Long-standing Konsole bug in OSOL squashed
Wednesday, November 10th, 2010Consider the following snippet of C code:
write(1, "foo", 3);
write(1, "bar", 3);
write(1, "", 0); write(1, "", 0);
write(1, "moose", 4);
You expect to get 10 bytes on stdout like this (“foobarmoos”). The 0-byte writes are no-ops. In OpenSolaris, though, we’ve had a long-standing bug in Konsole that makes it hang sometimes. Well, not hang per se, it just ignores all subsequent output from the shell. It took some time before we discovered that it wasn’t hanging, just ignoring output and that you could still interact with the shell (e.g. type “exit”) to recover somewhat.
Various attempts at a fix have been tried. There are two hacks in kdelibs kpty library right now that attempt to address the problem. One accounts for FIONREAD returning 0 bytes available to be read and the other pushes two streams modules on to the terminal. The former doesn’t catch all the cases that block further output, and the latter breaks terminal size setting, which is terribly annoying. Most things assume 80×24 when TIOCGWINSZ fails.
But the basic assumption is that when FIONREAD indicates that there is data available from the terminal, that read() will always return more than 0 bytes and that 0 bytes indicates an end-of-file situation. Testing (and it’s annoying testing, driven from an xterm-only failsafe login with twm) indicates that 0-byte writes drop 0-byte chunks into the stream that kpty sees — a typical sequence is this: FIONREAD returns 10; read() returns 6 bytes (“foobar”); read() returns 0; read() returns 0; read() returns 4. Those two 0-byte reads correspond to the 0-byte writes in the stream, and they tell kpty to close the stream, which in turn stops output from reaching konsole.

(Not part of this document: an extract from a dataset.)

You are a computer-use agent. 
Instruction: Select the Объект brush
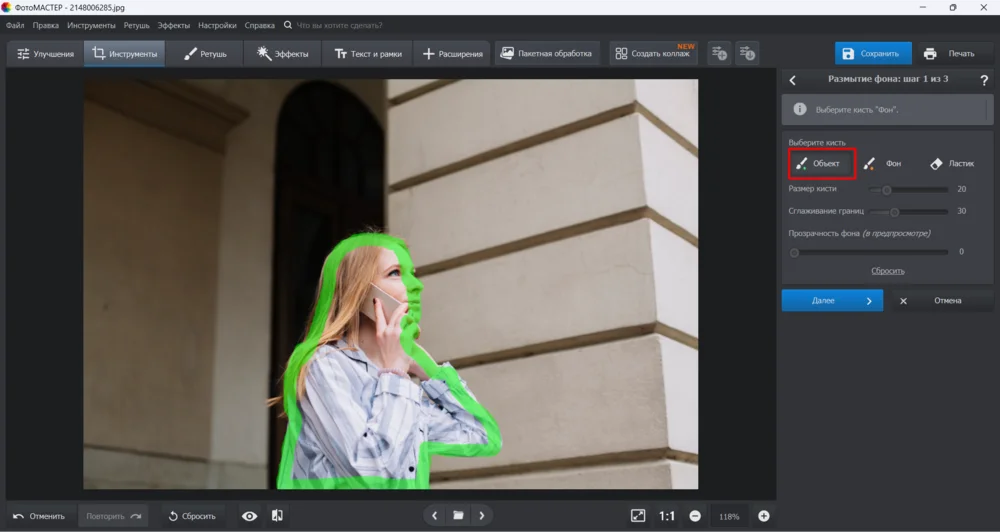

I suppose the Linux and FreeBSD terminal subsystems suppress these 0-byte writes; I really don’t know why Solaris does amalgamate non-zero writes (e.g. “foo” followed by “bar” arrives as “foobar”) but keeps 0-byte writes on their own. Maybe it’s a matter of “don’t do 0-byte writes”, but experience shows that 0-byte writes happen all the time, in error messages, when hitting ^C in the shell, and other situations. So on Solaris at least, kpty needs to be armoured against them.
I’m building an updated kdelibs package now, it will hit the package server repo on bionicmutton later today, and I pushed the changes — also with some other Solaris corner cases — into KDE SVN for KDE 4.6 later. It feels good to sit down and finally ferret out a fix.